§ **Supplied records**:
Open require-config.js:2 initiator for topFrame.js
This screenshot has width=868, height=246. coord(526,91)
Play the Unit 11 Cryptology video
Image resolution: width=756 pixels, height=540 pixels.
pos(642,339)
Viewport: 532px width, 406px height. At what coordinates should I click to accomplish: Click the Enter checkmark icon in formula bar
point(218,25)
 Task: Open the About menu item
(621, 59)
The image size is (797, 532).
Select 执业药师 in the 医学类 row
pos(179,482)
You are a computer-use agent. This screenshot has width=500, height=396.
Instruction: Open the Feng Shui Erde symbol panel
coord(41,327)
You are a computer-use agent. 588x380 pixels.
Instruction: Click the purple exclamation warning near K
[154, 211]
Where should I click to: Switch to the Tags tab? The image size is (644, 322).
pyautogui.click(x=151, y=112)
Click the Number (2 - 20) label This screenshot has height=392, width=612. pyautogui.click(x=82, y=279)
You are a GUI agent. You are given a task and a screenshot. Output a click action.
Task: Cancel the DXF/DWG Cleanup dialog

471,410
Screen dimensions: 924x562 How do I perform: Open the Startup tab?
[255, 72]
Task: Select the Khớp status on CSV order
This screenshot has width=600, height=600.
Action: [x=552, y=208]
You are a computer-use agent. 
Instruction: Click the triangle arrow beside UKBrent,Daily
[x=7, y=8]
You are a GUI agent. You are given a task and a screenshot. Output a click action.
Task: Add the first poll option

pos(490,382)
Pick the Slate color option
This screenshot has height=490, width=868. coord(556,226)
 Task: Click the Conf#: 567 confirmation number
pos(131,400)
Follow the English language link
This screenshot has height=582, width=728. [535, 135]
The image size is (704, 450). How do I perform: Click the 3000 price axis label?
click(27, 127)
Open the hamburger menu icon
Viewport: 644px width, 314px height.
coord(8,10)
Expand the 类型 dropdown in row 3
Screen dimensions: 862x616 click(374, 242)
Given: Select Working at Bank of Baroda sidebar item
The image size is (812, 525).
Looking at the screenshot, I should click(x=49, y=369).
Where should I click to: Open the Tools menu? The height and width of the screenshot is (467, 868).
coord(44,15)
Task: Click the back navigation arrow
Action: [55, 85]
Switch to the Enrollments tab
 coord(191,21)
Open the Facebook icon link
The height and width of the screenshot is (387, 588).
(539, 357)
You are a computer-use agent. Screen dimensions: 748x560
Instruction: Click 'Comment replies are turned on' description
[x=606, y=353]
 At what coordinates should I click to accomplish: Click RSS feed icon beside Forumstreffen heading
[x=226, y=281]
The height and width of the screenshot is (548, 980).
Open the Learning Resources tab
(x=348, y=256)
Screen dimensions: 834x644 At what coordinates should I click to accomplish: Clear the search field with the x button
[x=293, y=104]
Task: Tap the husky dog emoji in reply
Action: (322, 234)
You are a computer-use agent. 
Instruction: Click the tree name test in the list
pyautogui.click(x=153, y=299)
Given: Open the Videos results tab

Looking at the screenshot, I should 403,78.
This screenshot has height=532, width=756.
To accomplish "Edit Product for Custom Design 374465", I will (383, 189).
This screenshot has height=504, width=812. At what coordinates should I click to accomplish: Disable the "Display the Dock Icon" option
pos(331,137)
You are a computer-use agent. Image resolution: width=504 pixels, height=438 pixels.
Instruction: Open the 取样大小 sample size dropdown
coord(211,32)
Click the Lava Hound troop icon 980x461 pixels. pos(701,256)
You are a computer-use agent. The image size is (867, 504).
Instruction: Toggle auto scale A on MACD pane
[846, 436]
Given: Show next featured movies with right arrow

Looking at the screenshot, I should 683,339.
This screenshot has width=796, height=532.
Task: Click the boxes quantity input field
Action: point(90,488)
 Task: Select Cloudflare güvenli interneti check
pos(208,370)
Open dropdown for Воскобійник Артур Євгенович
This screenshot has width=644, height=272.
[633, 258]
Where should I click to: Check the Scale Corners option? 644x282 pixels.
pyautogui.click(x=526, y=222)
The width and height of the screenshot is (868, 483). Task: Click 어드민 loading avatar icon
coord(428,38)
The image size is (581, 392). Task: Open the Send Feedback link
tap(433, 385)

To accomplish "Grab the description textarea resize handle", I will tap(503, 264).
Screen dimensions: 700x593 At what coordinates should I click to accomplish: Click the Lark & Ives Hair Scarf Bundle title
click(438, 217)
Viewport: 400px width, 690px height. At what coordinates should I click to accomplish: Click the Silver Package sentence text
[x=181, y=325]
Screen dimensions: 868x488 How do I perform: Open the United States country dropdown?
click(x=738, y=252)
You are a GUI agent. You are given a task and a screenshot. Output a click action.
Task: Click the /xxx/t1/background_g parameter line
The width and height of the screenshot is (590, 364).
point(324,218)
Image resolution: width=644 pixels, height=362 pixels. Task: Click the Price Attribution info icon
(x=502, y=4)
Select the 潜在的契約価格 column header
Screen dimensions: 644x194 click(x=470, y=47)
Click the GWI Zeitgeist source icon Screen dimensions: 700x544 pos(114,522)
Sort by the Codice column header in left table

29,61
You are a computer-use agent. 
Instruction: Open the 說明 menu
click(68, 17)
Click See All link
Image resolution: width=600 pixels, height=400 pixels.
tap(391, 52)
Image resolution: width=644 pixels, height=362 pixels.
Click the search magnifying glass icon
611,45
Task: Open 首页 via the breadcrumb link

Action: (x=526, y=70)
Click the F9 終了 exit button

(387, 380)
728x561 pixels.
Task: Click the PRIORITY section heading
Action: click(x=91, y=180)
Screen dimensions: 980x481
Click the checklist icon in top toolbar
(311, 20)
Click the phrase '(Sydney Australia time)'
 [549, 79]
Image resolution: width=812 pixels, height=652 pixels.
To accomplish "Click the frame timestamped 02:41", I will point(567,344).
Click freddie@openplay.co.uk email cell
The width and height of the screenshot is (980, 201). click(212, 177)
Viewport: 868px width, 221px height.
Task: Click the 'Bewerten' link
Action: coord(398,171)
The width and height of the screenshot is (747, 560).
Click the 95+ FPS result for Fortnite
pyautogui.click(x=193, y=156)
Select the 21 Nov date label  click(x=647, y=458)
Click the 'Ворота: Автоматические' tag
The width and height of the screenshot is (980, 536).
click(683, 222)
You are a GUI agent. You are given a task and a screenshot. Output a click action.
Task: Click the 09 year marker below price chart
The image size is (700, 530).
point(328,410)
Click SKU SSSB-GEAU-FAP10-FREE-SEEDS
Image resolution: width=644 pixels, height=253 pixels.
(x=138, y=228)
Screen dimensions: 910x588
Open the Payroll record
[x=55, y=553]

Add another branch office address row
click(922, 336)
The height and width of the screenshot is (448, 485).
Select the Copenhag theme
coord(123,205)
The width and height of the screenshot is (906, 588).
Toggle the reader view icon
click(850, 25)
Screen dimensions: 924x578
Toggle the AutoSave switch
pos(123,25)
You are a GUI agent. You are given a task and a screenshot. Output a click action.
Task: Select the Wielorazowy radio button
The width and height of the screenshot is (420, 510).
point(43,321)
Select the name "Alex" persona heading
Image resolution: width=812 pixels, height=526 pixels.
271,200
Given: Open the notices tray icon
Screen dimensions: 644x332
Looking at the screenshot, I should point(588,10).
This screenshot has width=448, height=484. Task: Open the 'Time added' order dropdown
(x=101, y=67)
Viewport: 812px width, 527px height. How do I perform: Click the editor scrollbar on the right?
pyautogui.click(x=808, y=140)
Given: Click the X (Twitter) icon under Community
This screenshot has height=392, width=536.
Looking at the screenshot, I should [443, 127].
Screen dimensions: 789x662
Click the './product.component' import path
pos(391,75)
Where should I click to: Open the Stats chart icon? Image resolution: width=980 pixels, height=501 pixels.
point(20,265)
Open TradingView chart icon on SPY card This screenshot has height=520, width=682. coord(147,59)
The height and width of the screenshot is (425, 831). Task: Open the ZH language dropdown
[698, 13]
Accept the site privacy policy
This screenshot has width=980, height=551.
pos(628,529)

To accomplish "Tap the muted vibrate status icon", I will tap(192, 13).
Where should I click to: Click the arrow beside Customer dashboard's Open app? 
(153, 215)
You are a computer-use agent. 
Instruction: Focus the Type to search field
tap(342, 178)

§ **To do**:
Could you reproduce, exactly, every line above from the line with "Click the checklist icon in top toolbar" to the line with "Given: Click the", and no other line? Both ends count.

§ **Reply**:
Click the checklist icon in top toolbar
(311, 20)
Click the phrase '(Sydney Australia time)'
 [549, 79]
Image resolution: width=812 pixels, height=652 pixels.
To accomplish "Click the frame timestamped 02:41", I will point(567,344).
Click freddie@openplay.co.uk email cell
The width and height of the screenshot is (980, 201). click(212, 177)
Viewport: 868px width, 221px height.
Task: Click the 'Bewerten' link
Action: coord(398,171)
The width and height of the screenshot is (747, 560).
Click the 95+ FPS result for Fortnite
pyautogui.click(x=193, y=156)
Select the 21 Nov date label  click(x=647, y=458)
Click the 'Ворота: Автоматические' tag
The width and height of the screenshot is (980, 536).
click(683, 222)
You are a GUI agent. You are given a task and a screenshot. Output a click action.
Task: Click the 09 year marker below price chart
The image size is (700, 530).
point(328,410)
Click SKU SSSB-GEAU-FAP10-FREE-SEEDS
Image resolution: width=644 pixels, height=253 pixels.
(x=138, y=228)
Screen dimensions: 910x588
Open the Payroll record
[x=55, y=553]

Add another branch office address row
click(922, 336)
The height and width of the screenshot is (448, 485).
Select the Copenhag theme
coord(123,205)
The width and height of the screenshot is (906, 588).
Toggle the reader view icon
click(850, 25)
Screen dimensions: 924x578
Toggle the AutoSave switch
pos(123,25)
You are a GUI agent. You are given a task and a screenshot. Output a click action.
Task: Select the Wielorazowy radio button
The width and height of the screenshot is (420, 510).
point(43,321)
Select the name "Alex" persona heading
Image resolution: width=812 pixels, height=526 pixels.
271,200
Given: Open the notices tray icon
Screen dimensions: 644x332
Looking at the screenshot, I should point(588,10).
This screenshot has width=448, height=484. Task: Open the 'Time added' order dropdown
(x=101, y=67)
Viewport: 812px width, 527px height. How do I perform: Click the editor scrollbar on the right?
pyautogui.click(x=808, y=140)
Given: Click the X (Twitter) icon under Community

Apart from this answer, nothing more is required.